In Phuwiangvenator , metatarsal III is anteriorposteriorly oriented in proximal view, which is similar to Australovenator ( White et al. 2013a) , Chilantaisaurus ( Benson and Xu 2008) , Neovenator (Brusatte et al. 2008) , Falcarius ( Zanno 2010) , Garudimimus ( Kobayashi and Barsbold 2005) , and Acrocanthosaurus ( Stovall and Langston 1950; Currie and Carpenter 2000), but differs from Suchomimus (MNBH GAD70; AS personal observations), Sinraptor (cast of holotype in FPDM; AS personal observations), Tanycolagreus ( Carpenter et al. 2005a) , Allosaurus (UMNH VP 9892, 16038, 9877; AS personal observations), Majungasaurus ( Carrano 2007) , Afrovenator ( Sereno et al. 1994) , and Dilophosaurus ( Welles 1984) in which the metatarsal III is anterolaterally-posteromedially oriented in proximal view.

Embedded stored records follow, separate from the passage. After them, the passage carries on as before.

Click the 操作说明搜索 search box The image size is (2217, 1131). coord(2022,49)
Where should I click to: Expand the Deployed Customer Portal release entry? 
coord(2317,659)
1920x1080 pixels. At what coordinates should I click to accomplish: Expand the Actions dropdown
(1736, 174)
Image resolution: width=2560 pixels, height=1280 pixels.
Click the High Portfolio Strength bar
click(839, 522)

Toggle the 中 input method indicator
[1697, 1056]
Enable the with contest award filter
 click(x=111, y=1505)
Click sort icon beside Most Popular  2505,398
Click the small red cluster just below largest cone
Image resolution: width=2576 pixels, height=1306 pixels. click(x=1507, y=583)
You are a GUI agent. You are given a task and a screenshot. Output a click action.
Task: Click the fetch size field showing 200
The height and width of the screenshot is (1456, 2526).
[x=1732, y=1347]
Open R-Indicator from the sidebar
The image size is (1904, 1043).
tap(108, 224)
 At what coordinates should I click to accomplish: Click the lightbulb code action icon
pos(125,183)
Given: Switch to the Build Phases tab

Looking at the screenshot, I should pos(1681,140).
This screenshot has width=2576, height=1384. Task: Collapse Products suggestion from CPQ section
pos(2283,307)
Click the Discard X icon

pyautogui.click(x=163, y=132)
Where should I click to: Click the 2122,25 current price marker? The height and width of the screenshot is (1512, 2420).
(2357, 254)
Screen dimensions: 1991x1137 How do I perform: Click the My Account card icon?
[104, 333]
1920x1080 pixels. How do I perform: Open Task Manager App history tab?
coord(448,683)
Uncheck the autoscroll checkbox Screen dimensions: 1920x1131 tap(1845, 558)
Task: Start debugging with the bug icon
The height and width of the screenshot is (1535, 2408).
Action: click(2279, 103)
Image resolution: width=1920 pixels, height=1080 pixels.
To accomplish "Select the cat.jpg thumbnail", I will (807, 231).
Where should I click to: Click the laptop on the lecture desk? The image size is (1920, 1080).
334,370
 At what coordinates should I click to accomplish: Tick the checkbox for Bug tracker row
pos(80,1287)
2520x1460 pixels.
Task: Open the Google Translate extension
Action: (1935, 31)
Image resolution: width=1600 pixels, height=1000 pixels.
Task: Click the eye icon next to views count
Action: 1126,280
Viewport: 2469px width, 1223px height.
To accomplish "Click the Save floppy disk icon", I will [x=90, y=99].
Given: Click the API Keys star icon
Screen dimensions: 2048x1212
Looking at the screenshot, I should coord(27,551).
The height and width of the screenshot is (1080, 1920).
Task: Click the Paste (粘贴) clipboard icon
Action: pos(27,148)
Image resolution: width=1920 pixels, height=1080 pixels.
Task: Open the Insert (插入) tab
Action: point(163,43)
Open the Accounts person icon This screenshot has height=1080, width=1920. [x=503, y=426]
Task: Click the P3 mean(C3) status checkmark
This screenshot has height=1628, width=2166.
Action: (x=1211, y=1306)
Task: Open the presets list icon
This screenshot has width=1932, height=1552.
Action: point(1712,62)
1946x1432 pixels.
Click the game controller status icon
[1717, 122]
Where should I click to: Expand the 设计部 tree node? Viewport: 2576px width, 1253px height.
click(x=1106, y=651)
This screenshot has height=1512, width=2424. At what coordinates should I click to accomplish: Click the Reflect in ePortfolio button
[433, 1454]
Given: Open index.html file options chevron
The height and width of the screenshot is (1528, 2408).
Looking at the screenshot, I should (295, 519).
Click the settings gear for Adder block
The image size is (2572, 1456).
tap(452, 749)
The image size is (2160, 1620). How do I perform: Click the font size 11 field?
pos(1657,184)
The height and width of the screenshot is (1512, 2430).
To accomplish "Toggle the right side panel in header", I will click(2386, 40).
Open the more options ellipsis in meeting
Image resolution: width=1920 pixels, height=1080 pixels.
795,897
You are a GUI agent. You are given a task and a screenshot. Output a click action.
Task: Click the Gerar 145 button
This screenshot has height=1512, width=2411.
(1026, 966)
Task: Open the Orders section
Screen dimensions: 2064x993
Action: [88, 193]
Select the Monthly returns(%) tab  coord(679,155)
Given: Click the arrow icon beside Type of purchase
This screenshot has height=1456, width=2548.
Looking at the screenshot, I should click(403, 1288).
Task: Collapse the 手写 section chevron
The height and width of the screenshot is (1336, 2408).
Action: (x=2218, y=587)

In Phuwiangvenator , the low anterior rim of the metatarsal IV, which is its autapomorphy, is independently present in Pandoravenator (a basal tetanuran from the Late Jurassic of Argentina, Rauhut and Pol 2017), but in Pandoravenator the anterior rim of the metatarsal IV, which

A

B

is much lower than metatarsal III, does not slope proximolaterally to distomedially.

Pedal and ungual phalanges: The pedal phalanges of Phuwiangvenator are clearly different from Suchomimus (MNBH GAD70) and Spinosaurus (FSAC-KK 11888) because in spinosaurids, their pedal phalanges are strongly dorsoventrally flattened. Ventrally flattened unguals are present in Phuwiangvenator , Australovenator , Spinosaurus , and ornithomimosaurs. However, the unguals of Spinosaurus are extremely dorsoventrally flattened and less curved than in other theropods (FSAC-KK 11888, MSNM V6897; see Maganuco and Dal Sasso 2018).